| Try it |
Go to the line with "Where should I" in the material below and copy from there through the line with "Open the Target Project AITECSA combo box", exactly. Pictures are not copied.

[Provided data — start]

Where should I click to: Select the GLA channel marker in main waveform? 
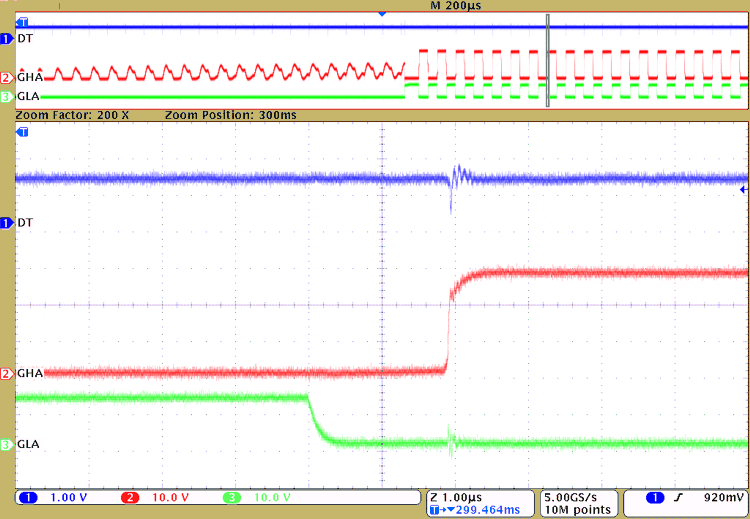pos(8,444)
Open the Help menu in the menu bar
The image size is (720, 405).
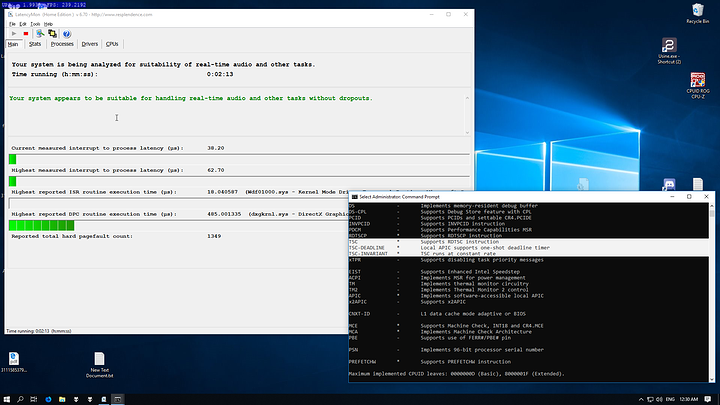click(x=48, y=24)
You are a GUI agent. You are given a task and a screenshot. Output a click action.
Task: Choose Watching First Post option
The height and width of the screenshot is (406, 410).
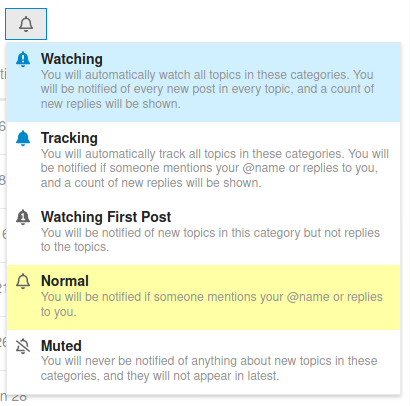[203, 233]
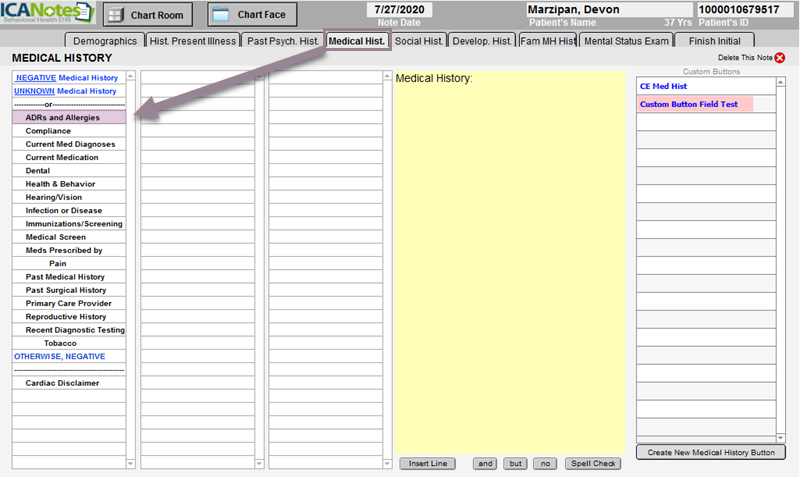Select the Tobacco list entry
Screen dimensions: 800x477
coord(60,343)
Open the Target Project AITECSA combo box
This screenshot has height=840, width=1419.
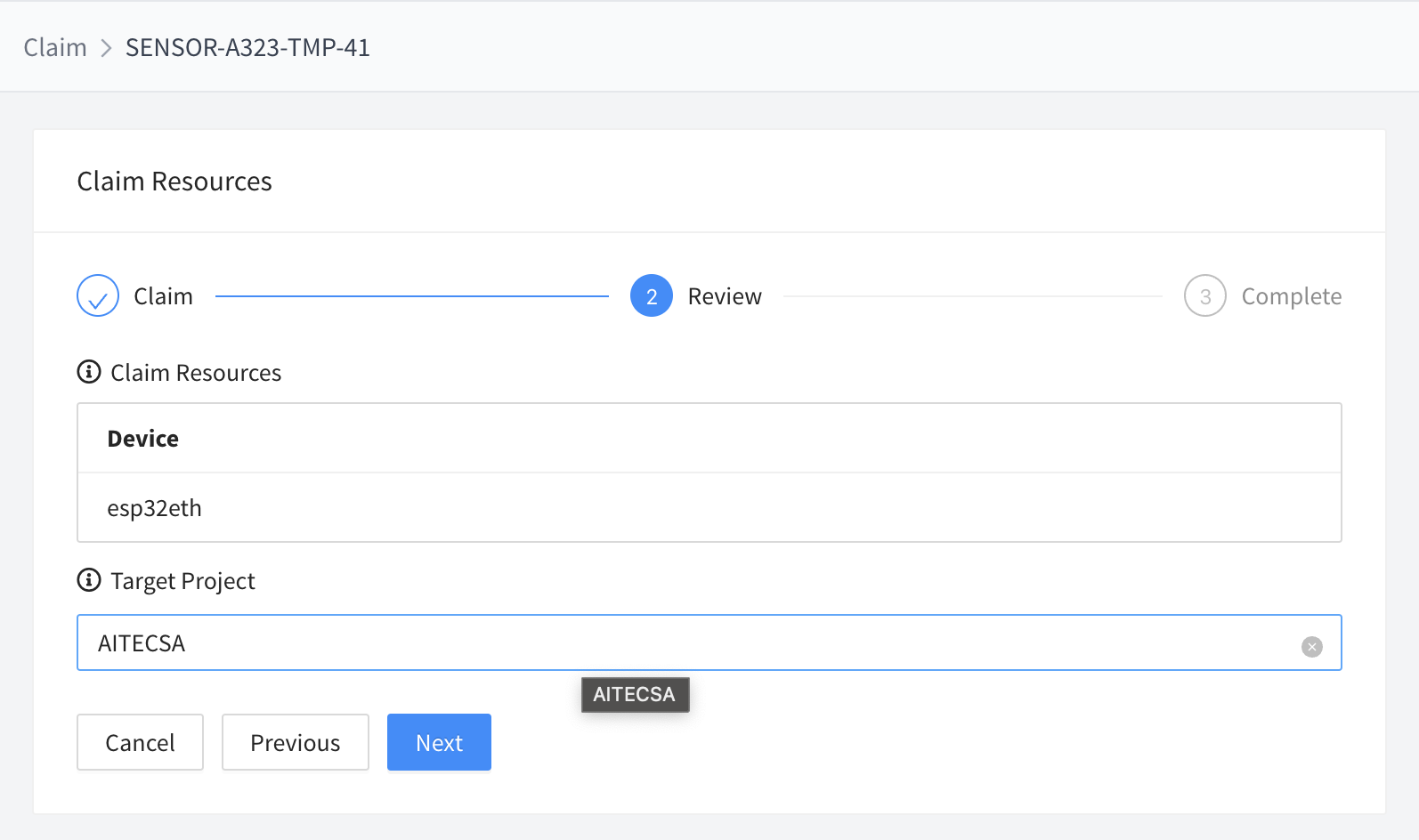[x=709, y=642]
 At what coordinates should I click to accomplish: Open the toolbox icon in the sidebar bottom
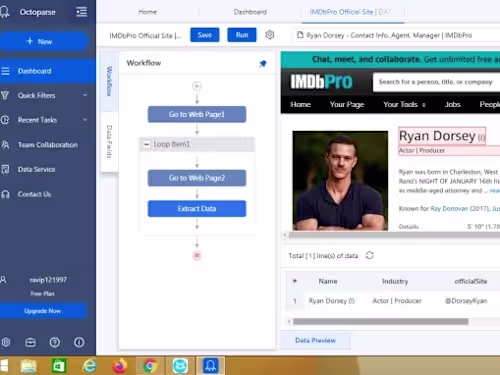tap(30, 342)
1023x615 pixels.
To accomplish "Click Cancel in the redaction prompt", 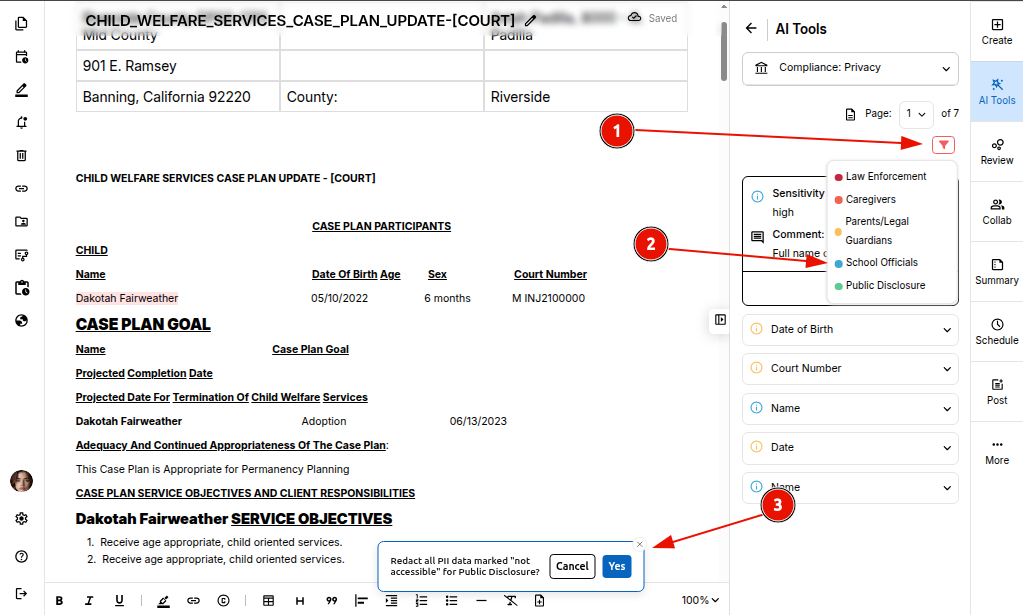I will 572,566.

[Provided data — finish]
[Provided data — start]

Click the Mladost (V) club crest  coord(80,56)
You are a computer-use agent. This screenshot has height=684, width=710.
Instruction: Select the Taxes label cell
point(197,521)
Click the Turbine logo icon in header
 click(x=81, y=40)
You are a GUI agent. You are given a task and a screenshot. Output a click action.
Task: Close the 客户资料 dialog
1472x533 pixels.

[Provided data — finish]

| Written answer |
Where should I click to: Select the GLA channel marker in main waveform? 
pos(8,444)
Open the Help menu in the menu bar
The image size is (720, 405).
click(x=48, y=24)
You are a GUI agent. You are given a task and a screenshot. Output a click action.
Task: Choose Watching First Post option
The height and width of the screenshot is (406, 410).
[203, 233]
Select the Tobacco list entry
Screen dimensions: 800x477
coord(60,343)
Open the Target Project AITECSA combo box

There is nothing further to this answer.